In summary, the outdoors environment acts as an indirect suppressor of the infection dynamics, since (i) when altering the parameters of the model related to the outdoors environment, no significant effect to the infection cycle is reported, while (ii) when accounting for extended periods spent by the cattle herd outdoors, significant decrease of the seropositive cattle is reported.

4. Conclusions

The epidemiological Q fever transmission model presented in this work interconnects the within-herd infection cycle of C. burnetii with the effect of parturition, farm demographics and both indoor and outdoor environment contamination. Due to the limited availability of experimental and field data, the model was developed to include a minimal number of parameters; this implied the assumptions of constant total cattle population and linearly distributed transmission probabilities of C. burnetii by the indoor and outdoor environmental landscapes. The model was calibrated with parameter values from the existing literature and available dairy cattle herd demographics data obtained by the UK DEFRA and other UK’s sources [28,30,31].

The findings presented in Section 3.1 indicate consistency of the results obtained by the proposed model against in silico studies as well as some reasonable agreement with field studies, both regarding the disease steady-state of the cattle herd and the temporal evolution of the bacterium transmission. Our results further highlight the important role of the indoor and outdoor environmental contamination. The former dominates the transmission route, while the latter one serves as a pool to preserve high levels of infection for longer periods. Given the increased survival of the bacterium in adverse environmental conditions [36], the latter result suggests the importance of the outdoor environment on chronically infected herds and disease spread towards other herds as well. The sensitivity analysis of the model in Section 3.2 suggested the direction for future experimental and field studies for providing better understanding of the disease dynamics. In particular, the parameters identified with high sensitivity and increased uncertainty (the ones with low uncertainty are sufficiently determined) relate to the transmission mechanism of the bacterium from environmental compartments with different degree of contamination.

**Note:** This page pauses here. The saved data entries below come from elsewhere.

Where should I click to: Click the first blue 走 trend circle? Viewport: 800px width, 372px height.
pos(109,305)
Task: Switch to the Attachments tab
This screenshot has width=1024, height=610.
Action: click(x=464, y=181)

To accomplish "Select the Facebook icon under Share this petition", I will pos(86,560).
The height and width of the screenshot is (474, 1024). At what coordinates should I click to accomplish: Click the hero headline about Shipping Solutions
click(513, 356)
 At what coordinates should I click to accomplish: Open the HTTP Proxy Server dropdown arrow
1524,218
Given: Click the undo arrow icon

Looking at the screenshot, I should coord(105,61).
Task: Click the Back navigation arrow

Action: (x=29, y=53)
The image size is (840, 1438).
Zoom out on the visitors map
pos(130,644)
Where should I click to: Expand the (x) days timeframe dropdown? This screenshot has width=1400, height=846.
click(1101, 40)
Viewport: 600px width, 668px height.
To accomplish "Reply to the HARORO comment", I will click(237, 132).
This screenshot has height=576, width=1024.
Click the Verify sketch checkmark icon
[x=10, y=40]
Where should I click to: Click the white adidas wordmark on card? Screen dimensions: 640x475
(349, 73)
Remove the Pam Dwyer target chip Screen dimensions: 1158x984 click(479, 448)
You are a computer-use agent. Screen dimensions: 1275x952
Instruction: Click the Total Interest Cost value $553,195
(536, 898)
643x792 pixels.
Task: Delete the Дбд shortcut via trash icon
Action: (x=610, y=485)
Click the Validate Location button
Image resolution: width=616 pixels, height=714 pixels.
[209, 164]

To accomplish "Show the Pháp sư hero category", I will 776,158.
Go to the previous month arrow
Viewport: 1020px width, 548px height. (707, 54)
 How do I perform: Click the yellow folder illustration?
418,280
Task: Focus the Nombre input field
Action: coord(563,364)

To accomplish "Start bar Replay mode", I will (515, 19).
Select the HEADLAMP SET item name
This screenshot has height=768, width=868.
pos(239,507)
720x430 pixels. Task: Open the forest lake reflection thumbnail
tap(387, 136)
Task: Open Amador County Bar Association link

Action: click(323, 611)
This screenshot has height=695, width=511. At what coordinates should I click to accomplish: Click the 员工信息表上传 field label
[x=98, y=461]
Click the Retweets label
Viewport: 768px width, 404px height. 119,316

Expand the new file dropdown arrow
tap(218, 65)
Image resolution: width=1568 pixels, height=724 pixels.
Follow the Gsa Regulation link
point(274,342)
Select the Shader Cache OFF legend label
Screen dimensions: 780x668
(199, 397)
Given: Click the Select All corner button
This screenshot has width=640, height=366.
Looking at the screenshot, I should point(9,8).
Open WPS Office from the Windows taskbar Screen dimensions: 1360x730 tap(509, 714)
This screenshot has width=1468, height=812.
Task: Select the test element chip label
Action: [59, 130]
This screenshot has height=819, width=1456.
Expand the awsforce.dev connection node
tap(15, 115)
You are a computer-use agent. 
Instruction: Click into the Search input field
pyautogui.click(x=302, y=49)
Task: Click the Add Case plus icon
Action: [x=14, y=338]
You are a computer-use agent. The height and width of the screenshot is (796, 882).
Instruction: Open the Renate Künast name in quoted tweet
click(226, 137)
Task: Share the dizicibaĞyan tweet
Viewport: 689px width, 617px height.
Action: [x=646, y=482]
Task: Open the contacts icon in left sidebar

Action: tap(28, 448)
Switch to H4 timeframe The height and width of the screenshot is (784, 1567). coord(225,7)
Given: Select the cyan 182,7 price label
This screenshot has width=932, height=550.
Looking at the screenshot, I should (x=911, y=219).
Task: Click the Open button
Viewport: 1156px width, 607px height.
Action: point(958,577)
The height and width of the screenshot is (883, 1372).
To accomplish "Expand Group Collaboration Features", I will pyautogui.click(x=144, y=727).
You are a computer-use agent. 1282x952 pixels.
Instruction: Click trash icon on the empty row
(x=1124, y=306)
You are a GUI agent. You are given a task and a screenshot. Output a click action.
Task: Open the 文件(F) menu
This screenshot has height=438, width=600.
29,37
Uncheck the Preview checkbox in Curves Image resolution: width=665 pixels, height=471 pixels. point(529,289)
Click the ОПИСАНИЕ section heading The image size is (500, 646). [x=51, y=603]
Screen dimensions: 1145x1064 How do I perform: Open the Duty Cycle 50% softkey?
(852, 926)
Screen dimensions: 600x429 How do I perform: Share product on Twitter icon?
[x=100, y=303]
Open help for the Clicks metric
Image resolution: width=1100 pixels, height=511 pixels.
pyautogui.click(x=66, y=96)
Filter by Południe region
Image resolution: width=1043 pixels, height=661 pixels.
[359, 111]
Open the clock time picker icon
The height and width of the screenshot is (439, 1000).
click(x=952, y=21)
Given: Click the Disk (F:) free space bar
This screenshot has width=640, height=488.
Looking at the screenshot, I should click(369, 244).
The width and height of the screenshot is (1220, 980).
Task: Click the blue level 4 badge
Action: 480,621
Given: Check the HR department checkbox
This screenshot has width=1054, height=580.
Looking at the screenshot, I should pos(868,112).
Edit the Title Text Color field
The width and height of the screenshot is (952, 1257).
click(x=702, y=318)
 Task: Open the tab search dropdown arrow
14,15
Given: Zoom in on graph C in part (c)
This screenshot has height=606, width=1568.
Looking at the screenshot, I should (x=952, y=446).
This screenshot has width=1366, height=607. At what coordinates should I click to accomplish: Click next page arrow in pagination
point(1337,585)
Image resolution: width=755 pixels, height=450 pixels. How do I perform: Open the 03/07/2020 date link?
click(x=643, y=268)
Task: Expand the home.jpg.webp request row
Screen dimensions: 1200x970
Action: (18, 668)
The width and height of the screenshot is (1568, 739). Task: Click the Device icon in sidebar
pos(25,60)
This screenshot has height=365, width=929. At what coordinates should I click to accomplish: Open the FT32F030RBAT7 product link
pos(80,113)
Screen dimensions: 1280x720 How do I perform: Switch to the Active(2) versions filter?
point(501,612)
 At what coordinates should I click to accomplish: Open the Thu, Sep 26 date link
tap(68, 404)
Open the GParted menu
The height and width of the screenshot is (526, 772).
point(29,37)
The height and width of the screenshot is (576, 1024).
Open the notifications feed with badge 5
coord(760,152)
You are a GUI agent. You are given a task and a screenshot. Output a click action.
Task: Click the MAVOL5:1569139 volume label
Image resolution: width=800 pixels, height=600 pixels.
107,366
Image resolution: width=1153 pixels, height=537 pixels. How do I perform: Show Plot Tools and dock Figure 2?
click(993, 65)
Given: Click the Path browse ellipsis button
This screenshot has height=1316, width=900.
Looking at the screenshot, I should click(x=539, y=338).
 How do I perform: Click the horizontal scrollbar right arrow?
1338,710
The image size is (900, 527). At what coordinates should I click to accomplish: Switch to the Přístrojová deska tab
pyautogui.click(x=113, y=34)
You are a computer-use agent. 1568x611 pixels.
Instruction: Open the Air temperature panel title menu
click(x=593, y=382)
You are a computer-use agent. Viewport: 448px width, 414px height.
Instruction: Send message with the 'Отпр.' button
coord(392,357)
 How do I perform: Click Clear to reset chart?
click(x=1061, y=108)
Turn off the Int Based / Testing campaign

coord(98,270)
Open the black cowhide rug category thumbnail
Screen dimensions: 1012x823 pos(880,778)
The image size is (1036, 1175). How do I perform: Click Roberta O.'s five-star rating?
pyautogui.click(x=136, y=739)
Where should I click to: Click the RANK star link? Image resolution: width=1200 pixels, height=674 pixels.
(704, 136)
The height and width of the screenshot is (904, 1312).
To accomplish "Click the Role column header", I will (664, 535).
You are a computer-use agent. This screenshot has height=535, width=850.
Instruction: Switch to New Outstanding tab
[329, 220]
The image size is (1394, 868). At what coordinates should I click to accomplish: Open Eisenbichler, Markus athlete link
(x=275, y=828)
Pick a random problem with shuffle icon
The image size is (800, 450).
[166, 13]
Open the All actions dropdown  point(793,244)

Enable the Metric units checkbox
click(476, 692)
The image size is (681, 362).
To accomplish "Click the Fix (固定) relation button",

Finally, the investigation of different housing techniques (demonstrated to some degree in Section 3.1 and Section 3.3) and farm management styles is enabled by the model presented in this work, due to its inclusive character. In addition, the model can accommodate the consideration of a variety of interventions targeted specifically to the indoor and/or outdoor environments (ventilation, active clearance); thus, serving as a modelling proof for their assessment. For example, as indicated in Section 3.3, the outdoors environment acts as an indirect suppressor of the infection dynamics; hence, one interventional approach would be to adopt a housing style with extended outdoor grazing.